As demand on services continues to increase, hospitals are enduring unrelenting pressure to increase efficiency and ‘do more with less’.
But, whether it’s driving efficiency, reducing expenditure, or avoiding regulatory breaches; any strategic goals must be underpinned by a robust cyber security strategy.
Deploying a centralised, independent clinical repository allows CIOs and CCIOs to decommission legacy applications while ensuring the data remains part of the patient record, and all while reducing the threat surface of potential loopholes in security.
This negates any potential operational costs associated with devastating cyber attacks, such as switching to inefficient and costly business contingency plans and diverting patients to neighbouring organisations.

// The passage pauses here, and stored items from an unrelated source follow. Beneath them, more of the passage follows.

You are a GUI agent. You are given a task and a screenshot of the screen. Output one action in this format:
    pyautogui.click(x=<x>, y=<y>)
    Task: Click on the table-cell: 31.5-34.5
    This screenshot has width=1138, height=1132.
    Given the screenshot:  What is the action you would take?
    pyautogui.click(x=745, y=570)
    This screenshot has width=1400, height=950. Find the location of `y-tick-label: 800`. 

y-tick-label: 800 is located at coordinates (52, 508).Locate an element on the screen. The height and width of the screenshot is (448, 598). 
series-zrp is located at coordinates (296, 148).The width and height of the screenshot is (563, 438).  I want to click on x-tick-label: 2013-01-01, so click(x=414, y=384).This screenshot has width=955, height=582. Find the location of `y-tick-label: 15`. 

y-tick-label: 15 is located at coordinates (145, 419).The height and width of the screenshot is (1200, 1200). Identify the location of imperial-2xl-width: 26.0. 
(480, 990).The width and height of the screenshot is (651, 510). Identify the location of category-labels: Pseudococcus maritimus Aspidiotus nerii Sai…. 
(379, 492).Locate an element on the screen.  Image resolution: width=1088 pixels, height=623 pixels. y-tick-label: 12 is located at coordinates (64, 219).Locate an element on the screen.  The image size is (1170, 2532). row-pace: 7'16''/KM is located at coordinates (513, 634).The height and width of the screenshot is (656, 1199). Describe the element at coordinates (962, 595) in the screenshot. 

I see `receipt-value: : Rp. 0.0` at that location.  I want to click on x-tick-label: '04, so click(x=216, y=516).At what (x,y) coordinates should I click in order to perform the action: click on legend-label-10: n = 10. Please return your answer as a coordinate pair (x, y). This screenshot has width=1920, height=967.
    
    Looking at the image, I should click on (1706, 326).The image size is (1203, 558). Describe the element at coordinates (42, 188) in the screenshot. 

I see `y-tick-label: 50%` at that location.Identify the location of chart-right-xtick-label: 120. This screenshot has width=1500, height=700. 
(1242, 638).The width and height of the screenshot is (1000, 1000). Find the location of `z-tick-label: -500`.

Maintaining smooth and uninterrupted information workflows is also critical, so investments in solutions that safeguard access to clinical information, while addressing cybersecurity concerns, should be a priority.
With healthcare organisations employing newer, more-advanced, state-of-the-art systems, by default, they are also creating an increased volume of legacy applications. And these, in turn, create increased exposure to cyber attacks.
While hospitals often face challenges in planning how to extract the data from legacy systems; where to migrate the relevant patient information to so that it remains a part of the longitudinal patient record; and how to budget for it with access to limited resources – independent clinical repositories remove many of these barriers.
Once the newer applications are installed, the internal expertise to maintain the old systems is often no longer available.
The result is that old applications are left unchanged.
This is largely because there is a perception that changing or updating systems will risk breaking the application.
Sadly, this ignores the much-bigger risk that failing to change or update systems leaves critical vulnerabilities and known weaknesses running within the organisation.
Deploying a centralised, independent clinical repository allows CIOs and CCIOs to decommission legacy applications while ensuring the data remains part of the patient record, and all while reducing the threat surface of potential loopholes in security
Having assessed the level of vulnerability that outdated applications present via a graded risk approach, and balancing this with stakeholder demand for the associated patient information, together with its operational value; it is clear that the relevant patient information should be migrated, consolidated and protected in a standards-based clinical repository.
This provides peace of mind that patient information is secure, available and accessible to the entire organisation; and that it can be held there and presented to whichever application requires it, or accessed directly.
The old applications, with their vulnerabilities, can then safely be retired.
Digital transformation initiatives in healthcare continue globally. But the fallout of these advances is that more and more legacy applications are being created as new systems are deployed and these present substantial risks to core ambitions, such as achieving interoperability, value-based care, and integrated care between healthcare providers.
All applications will eventually become outdated and, if not maintained, will likely contain vulnerabilities – especially as new vulnerabilities within core operating systems on run-time libraries are being discovered all the time.
Consequently, it’s essential to have a robust application retirement strategy in place as any system a hospital procures will ultimately become a source of future vulnerability. This, in turn, could result in the spread of threats to multiple systems and settings at scale, with serious consequences to reputation, patient security and care.